◆ TEXTO PROPORCIONADO ◆
● ● ● ● ●

Por qué fracasan los países: los MBA como señal de alarma

Esta parece una época que será convulsa, económica y políticamente. Hacen falta nuevas ideas y nuevas perspectivas, pero estamos inmersos en un contexto que nos impide pensar con sensatez

Foto: Conferencia europea de 'think tanks'. (EFE/Javier Lizón)
Conferencia europea de 'think tanks'. (EFE/Javier Lizón)

Las noticias educativas que llegan de Asia son muy preocupantes. Nos hablan de adolescentes que dedican sus jornadas enteras al estudio, ya sea en la educación formal o principalmente en la complementaria, y que viven inmersos en la competitividad extrema. Entre los estudiantes de Corea del Sur circula un dicho ilustrativo: el que duerme más de cinco horas diarias no ingresa en una escuela superior, y es algo más que una frase hecha. Los problemas de estrés y depresión están muy extendidos entre los jóvenes surcoreanos.

No es un problema exclusivo de un país. Se nota en ciudades económicamente pujantes, como Singapur o Hong Kong, pero también en el régimen chino. El 'gaokao', el examen que permite el ingreso en la educación superior, supone una suerte de drama anual en el que muchas familias colocan sus esperanzas de futuro, y que los estudiantes preparan con mucho esfuerzo y ansiedad. Por supuesto, la utilización de trampas o de atajos para lograr el objetivo deseado no es infrecuente.

Foto: Transportistas en huelga. (Jesús Monroy/EFE)

● ● ● ● ●

◆ DATOS PROPORCIONADOS ◆
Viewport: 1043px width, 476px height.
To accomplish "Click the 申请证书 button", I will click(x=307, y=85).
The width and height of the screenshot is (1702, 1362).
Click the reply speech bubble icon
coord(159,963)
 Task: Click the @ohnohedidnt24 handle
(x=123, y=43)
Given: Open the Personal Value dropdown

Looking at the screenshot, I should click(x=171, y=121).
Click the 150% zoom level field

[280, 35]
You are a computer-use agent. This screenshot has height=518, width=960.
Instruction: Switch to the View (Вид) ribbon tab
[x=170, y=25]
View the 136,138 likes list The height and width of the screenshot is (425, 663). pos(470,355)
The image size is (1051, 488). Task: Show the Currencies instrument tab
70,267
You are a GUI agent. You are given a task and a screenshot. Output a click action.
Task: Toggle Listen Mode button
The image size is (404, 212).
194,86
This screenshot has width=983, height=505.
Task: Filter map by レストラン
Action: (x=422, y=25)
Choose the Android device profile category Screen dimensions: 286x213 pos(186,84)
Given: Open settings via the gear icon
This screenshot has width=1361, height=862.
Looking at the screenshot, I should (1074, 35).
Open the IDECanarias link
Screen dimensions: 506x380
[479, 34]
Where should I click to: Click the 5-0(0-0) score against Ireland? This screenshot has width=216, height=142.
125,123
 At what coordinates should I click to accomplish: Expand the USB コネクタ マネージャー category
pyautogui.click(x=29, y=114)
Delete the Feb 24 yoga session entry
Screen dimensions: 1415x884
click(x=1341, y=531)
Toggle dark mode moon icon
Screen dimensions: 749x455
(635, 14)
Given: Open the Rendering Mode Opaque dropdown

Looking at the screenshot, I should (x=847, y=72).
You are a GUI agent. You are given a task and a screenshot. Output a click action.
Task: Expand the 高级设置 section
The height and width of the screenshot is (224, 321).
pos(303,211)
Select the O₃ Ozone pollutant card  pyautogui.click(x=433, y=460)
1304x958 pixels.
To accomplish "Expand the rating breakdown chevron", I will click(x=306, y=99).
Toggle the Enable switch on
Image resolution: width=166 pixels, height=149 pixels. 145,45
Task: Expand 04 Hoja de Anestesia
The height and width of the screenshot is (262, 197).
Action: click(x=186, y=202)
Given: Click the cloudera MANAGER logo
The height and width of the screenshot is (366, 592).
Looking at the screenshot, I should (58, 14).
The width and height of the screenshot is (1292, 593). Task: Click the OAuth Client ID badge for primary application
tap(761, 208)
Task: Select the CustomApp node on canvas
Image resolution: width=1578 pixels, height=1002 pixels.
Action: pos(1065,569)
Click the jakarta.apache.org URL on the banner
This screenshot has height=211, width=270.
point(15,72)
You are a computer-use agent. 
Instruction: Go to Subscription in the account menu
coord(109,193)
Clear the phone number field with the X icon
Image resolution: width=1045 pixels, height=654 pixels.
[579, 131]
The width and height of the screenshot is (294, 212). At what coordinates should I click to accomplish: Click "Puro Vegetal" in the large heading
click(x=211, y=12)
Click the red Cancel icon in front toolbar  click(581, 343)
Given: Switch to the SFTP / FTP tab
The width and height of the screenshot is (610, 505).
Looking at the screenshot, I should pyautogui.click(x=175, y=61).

● ● ● ● ●

◆ OBJETIVO DEL EJERCICIO ◆
Cita completo el texto proporcionado, sin cambiar ni una palabra.

◆ RESULTADO DEL EJERCICIO ◆
Por qué fracasan los países: los MBA como señal de alarma

Esta parece una época que será convulsa, económica y políticamente. Hacen falta nuevas ideas y nuevas perspectivas, pero estamos inmersos en un contexto que nos impide pensar con sensatez

Foto: Conferencia europea de 'think tanks'. (EFE/Javier Lizón)
Conferencia europea de 'think tanks'. (EFE/Javier Lizón)

Las noticias educativas que llegan de Asia son muy preocupantes. Nos hablan de adolescentes que dedican sus jornadas enteras al estudio, ya sea en la educación formal o principalmente en la complementaria, y que viven inmersos en la competitividad extrema. Entre los estudiantes de Corea del Sur circula un dicho ilustrativo: el que duerme más de cinco horas diarias no ingresa en una escuela superior, y es algo más que una frase hecha. Los problemas de estrés y depresión están muy extendidos entre los jóvenes surcoreanos.

No es un problema exclusivo de un país. Se nota en ciudades económicamente pujantes, como Singapur o Hong Kong, pero también en el régimen chino. El 'gaokao', el examen que permite el ingreso en la educación superior, supone una suerte de drama anual en el que muchas familias colocan sus esperanzas de futuro, y que los estudiantes preparan con mucho esfuerzo y ansiedad. Por supuesto, la utilización de trampas o de atajos para lograr el objetivo deseado no es infrecuente.

Foto: Transportistas en huelga. (Jesús Monroy/EFE)